Metadata-Version: 2.1
Name: celux-cuda
Version: 0.4.1
Summary: HW accelerated video reading for ML Inference (CUDA version).
Home-page: https://github.com/Trentonom0r3/celux
Author: Trenton Flanagan
Author-email: spigonvids@gmail.com
License: AGPL-3.0
Classifier: Programming Language :: Python :: 3
Classifier: License :: OSI Approved :: GNU Affero General Public License v3
Classifier: Operating System :: Microsoft :: Windows
Requires-Python: >=3.11
Description-Content-Type: text/markdown

[![License](https://img.shields.io/badge/license-AGPL%203.0-blue.svg)](LICENSE)
[![PyPI Version](https://img.shields.io/pypi/v/celux)](https://pypi.org/project/celux/)
[![PyPI Version CUDA](https://img.shields.io/pypi/v/celux-cuda)](https://pypi.org/project/celux-cuda/)
[![PyPI - Downloads](https://img.shields.io/pypi/dm/celux)](https://pypi.org/project/celux/)
[![Python Versions](https://img.shields.io/pypi/pyversions/celux)](https://pypi.org/project/celux/)
[![Discord](https://img.shields.io/discord/1041502781808328704.svg?label=Join%20Us%20on%20Discord&logo=discord&colorB=7289da)](https://discord.gg/hFSHjGyp4p)


# CeLux

**CeLux** is a high-performance Python library for video processing, leveraging the power of FFmpeg. It delivers some of the fastest decode times for full HD videos globally, enabling efficient and seamless video decoding directly into PyTorch tensors.

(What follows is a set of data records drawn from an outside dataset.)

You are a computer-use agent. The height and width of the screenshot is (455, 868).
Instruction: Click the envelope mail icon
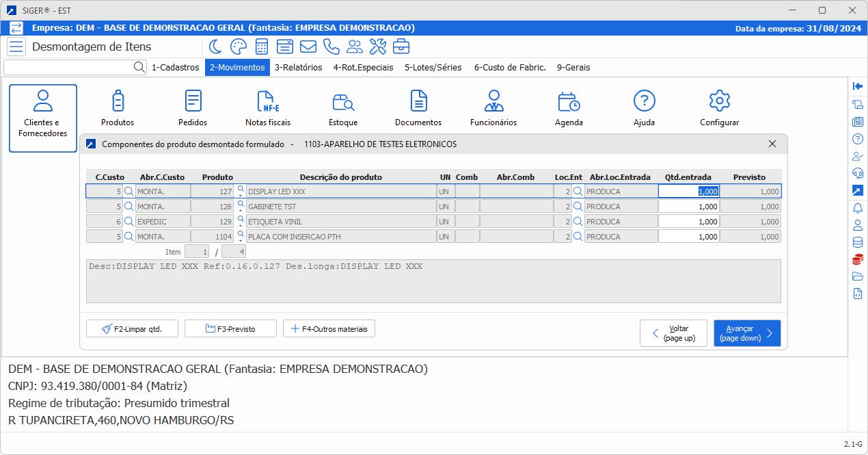tap(308, 47)
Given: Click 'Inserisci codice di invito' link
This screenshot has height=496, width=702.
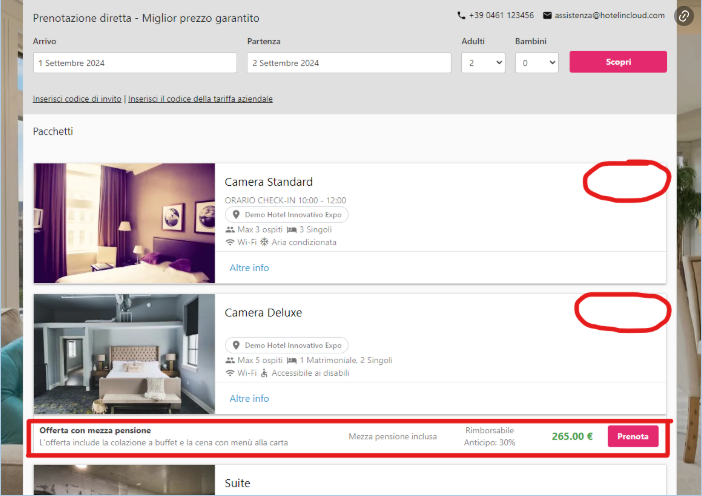Looking at the screenshot, I should click(x=77, y=99).
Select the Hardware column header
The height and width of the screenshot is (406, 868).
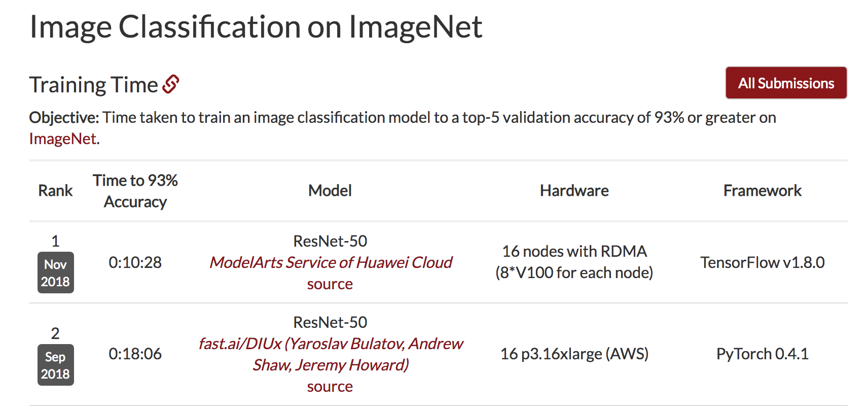(x=574, y=191)
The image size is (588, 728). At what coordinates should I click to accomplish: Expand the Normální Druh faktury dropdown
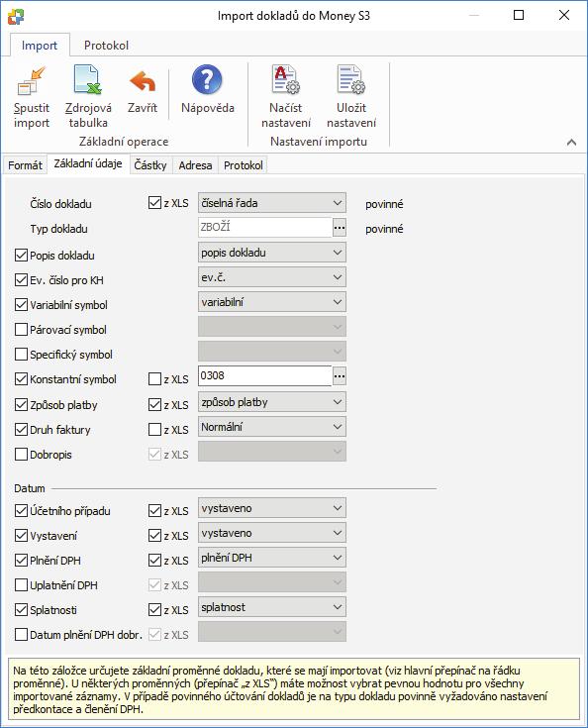(272, 427)
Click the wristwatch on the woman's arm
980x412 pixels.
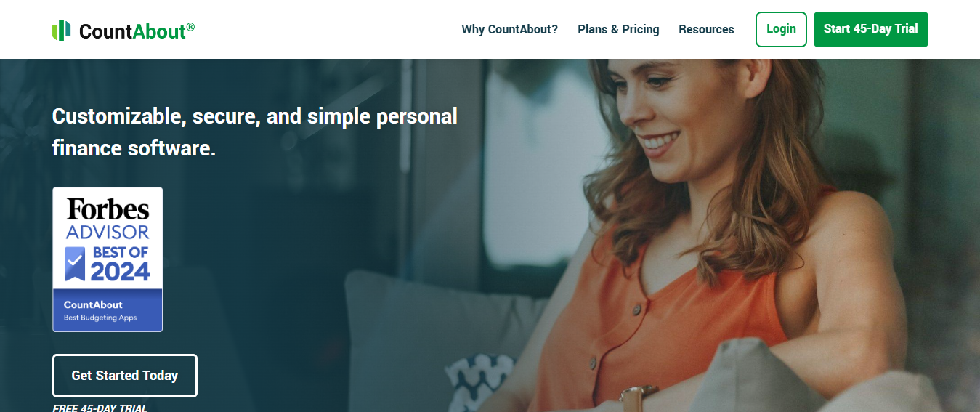point(639,399)
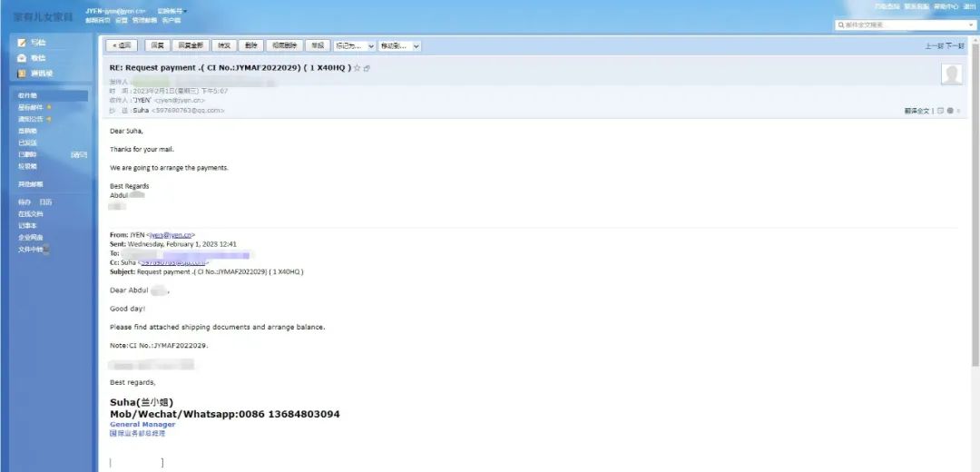Expand the search box dropdown arrow

973,25
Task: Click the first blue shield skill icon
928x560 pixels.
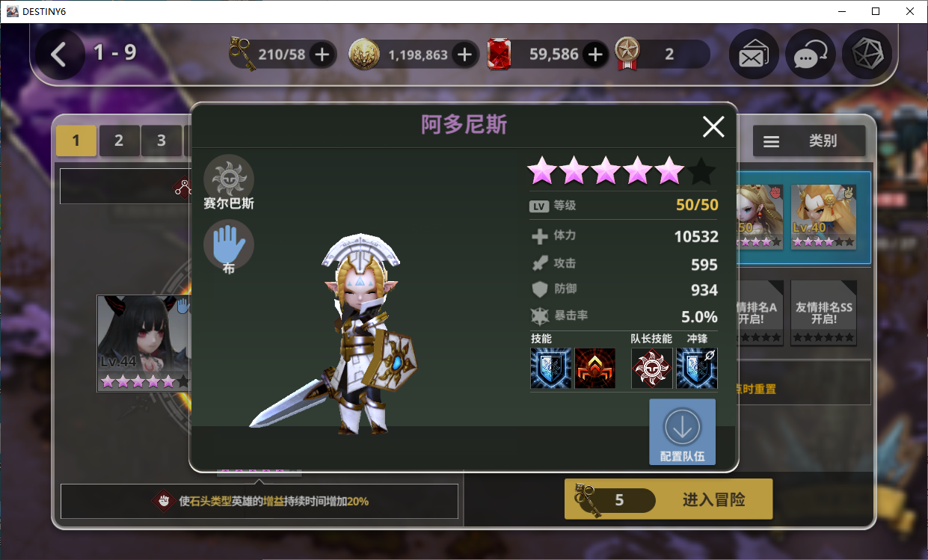Action: coord(551,369)
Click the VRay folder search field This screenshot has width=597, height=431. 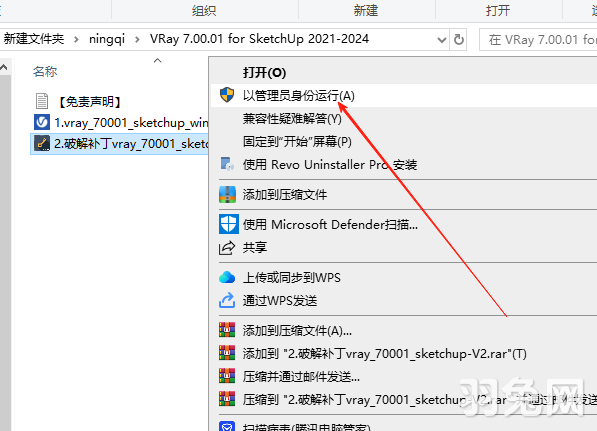538,40
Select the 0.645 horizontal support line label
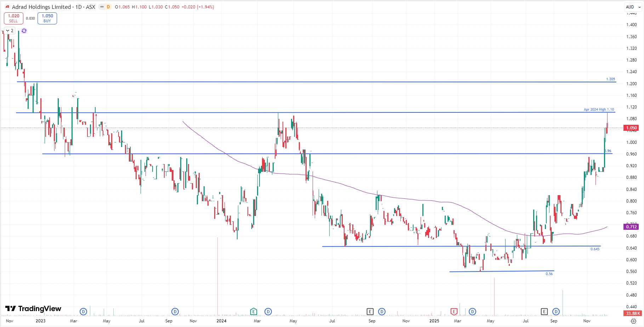Viewport: 644px width, 327px height. (595, 249)
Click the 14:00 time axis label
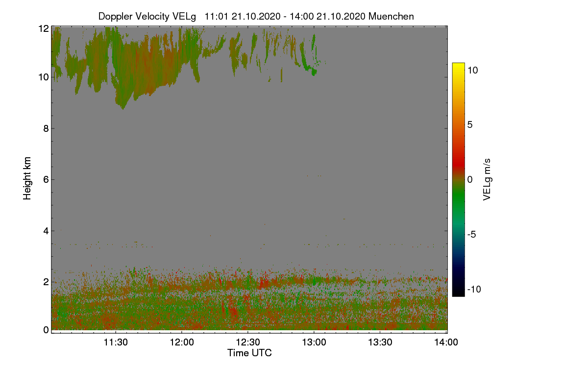Viewport: 588px width, 392px height. [446, 343]
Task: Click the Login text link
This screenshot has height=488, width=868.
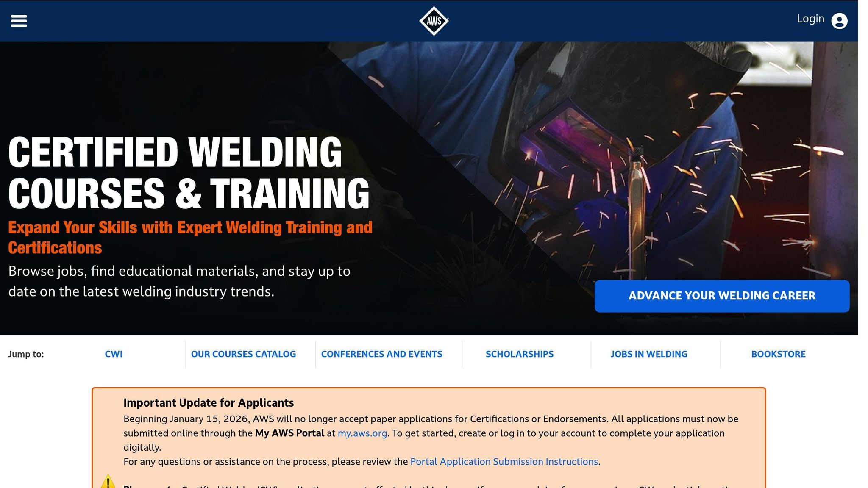Action: point(810,19)
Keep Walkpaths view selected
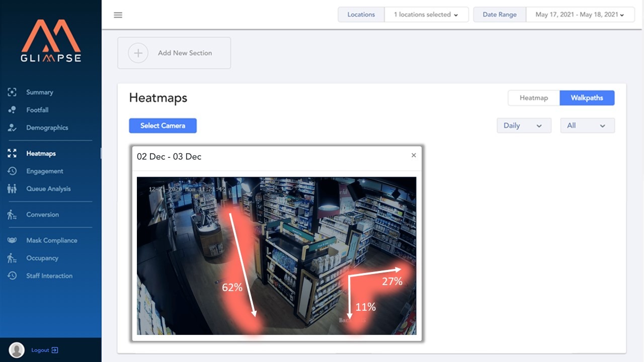 587,98
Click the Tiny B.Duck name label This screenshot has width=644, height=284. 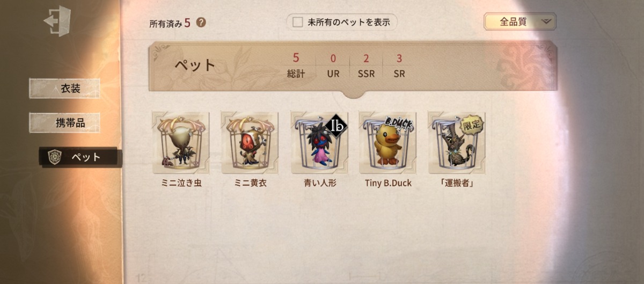388,183
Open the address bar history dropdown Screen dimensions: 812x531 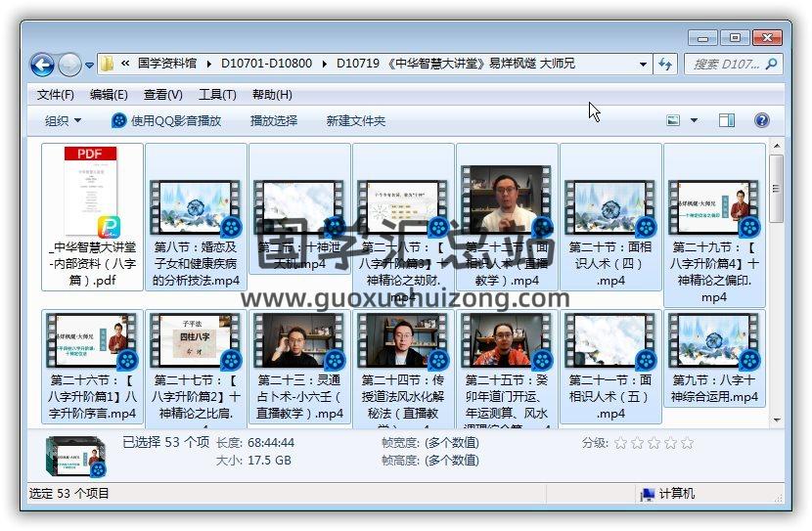643,65
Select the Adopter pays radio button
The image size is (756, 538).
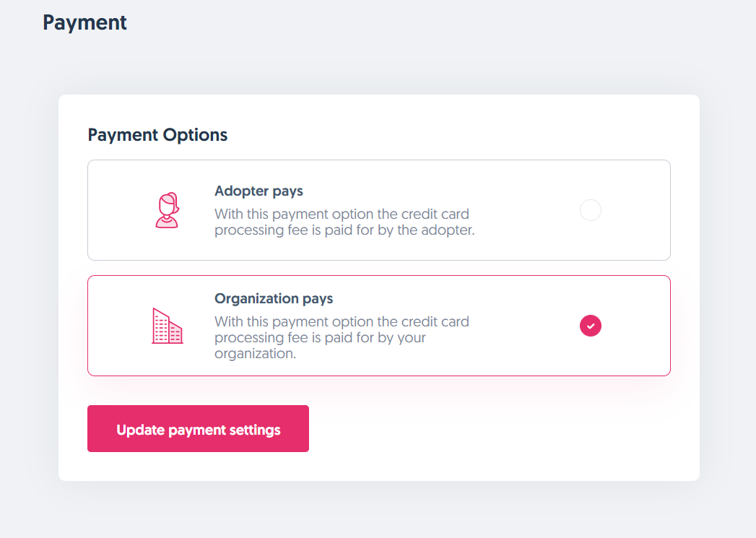pos(591,210)
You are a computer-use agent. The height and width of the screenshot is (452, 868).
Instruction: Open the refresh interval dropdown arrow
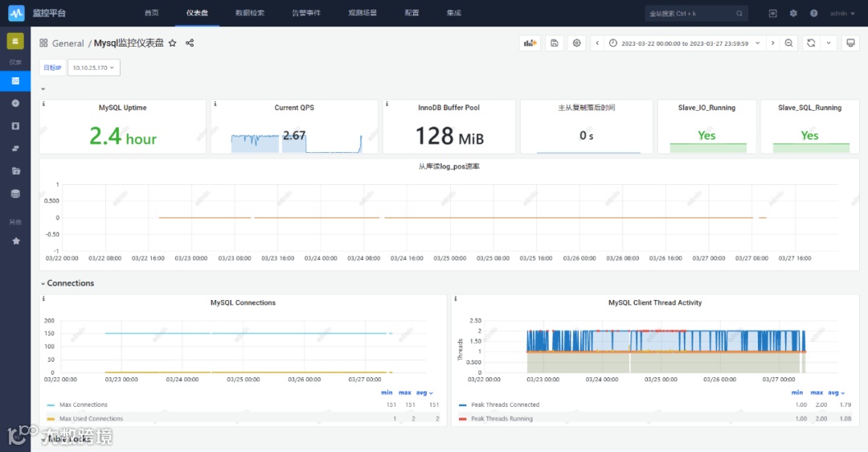(x=829, y=43)
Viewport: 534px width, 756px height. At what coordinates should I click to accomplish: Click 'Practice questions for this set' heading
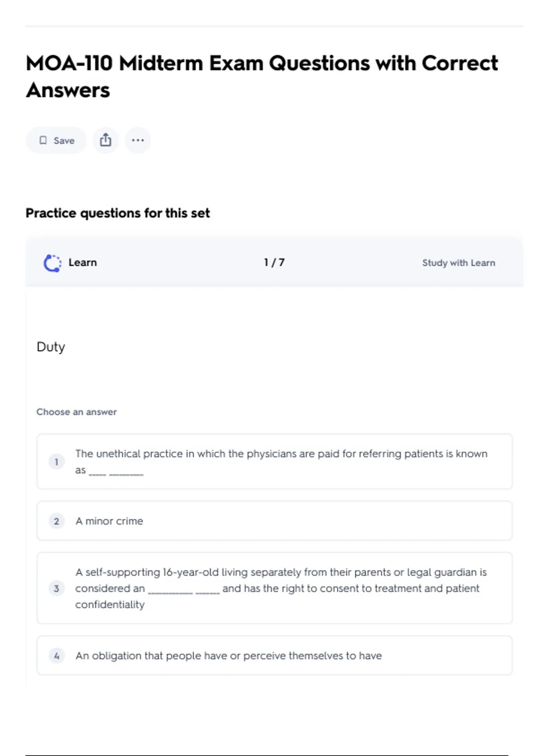(117, 213)
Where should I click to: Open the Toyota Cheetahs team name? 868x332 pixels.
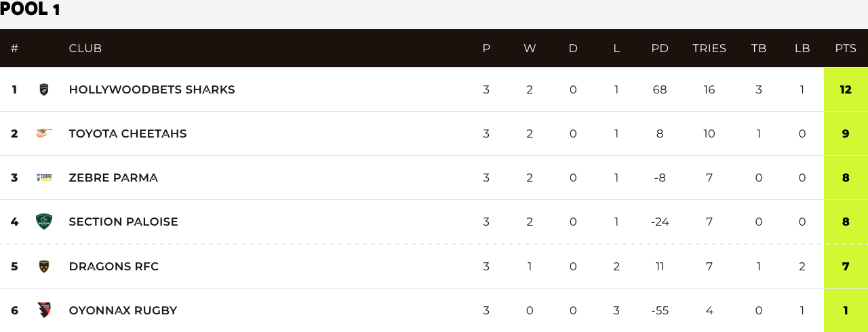(x=127, y=133)
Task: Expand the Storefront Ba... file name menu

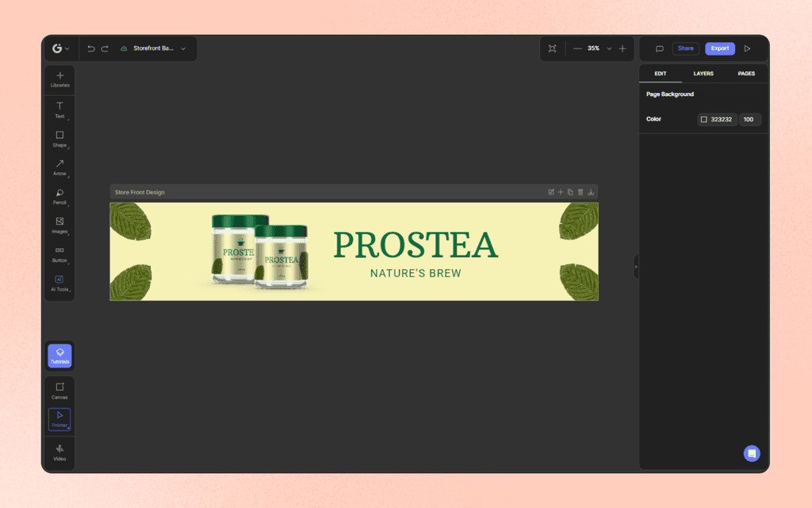Action: tap(183, 48)
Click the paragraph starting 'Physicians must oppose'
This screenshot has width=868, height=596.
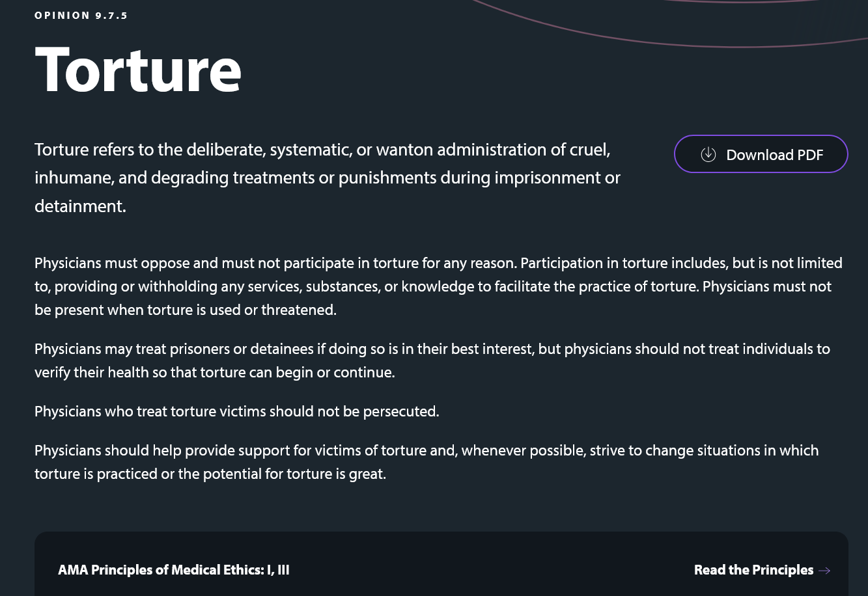coord(438,286)
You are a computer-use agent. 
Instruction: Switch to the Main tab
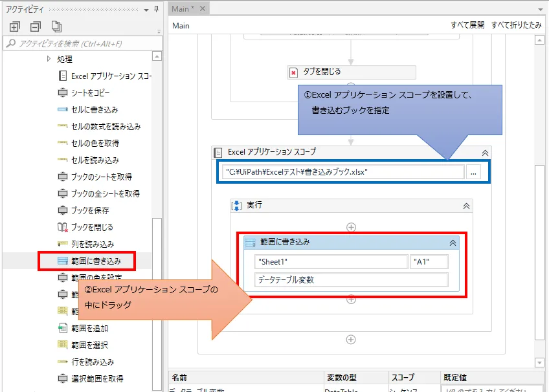click(x=180, y=9)
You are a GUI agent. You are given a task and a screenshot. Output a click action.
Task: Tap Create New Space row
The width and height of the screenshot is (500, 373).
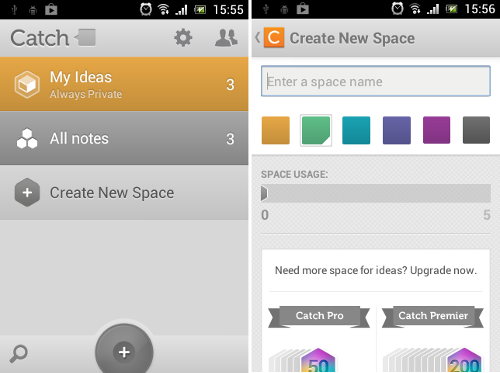[124, 193]
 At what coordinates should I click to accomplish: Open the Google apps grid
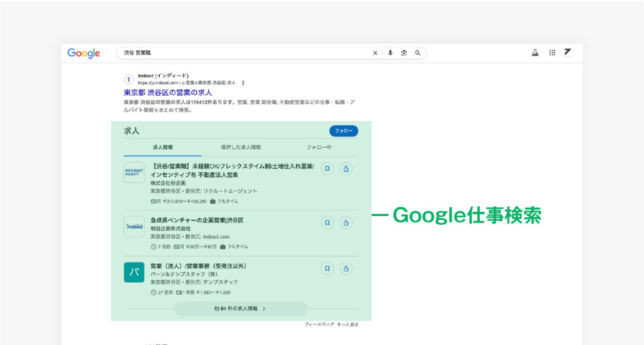tap(552, 53)
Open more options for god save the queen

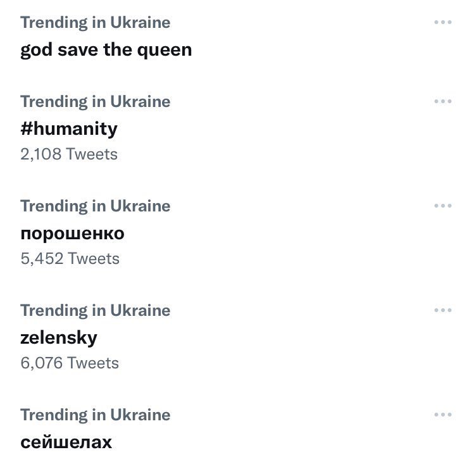(443, 22)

The name **CeLux** is derived from the Latin words `celer` (speed) and `lux` (light), reflecting its commitment to speed and efficiency.


## 🚀 Features

- **⚡ Ultra-Fast Video Decoding:** Achieve lightning-fast decode times for full HD videos using hardware acceleration.
- **🔗 Direct Decoding to Tensors:** Decode video frames directly into PyTorch tensors for immediate processing.
- **🖥️ Hardware Acceleration Support:** Utilize CUDA for GPU-accelerated decoding, significantly improving performance.
- **🔄 Easy Integration:** Seamlessly integrates with existing Python workflows, making it easy to incorporate into your projects.

## 📦 Installation

**CeLux** offers two installation options tailored to your system's capabilities:

1. **CPU-Only Version:** For systems without CUDA-capable GPUs.
2. **CUDA (GPU) Version:** For systems with NVIDIA GPUs supporting CUDA.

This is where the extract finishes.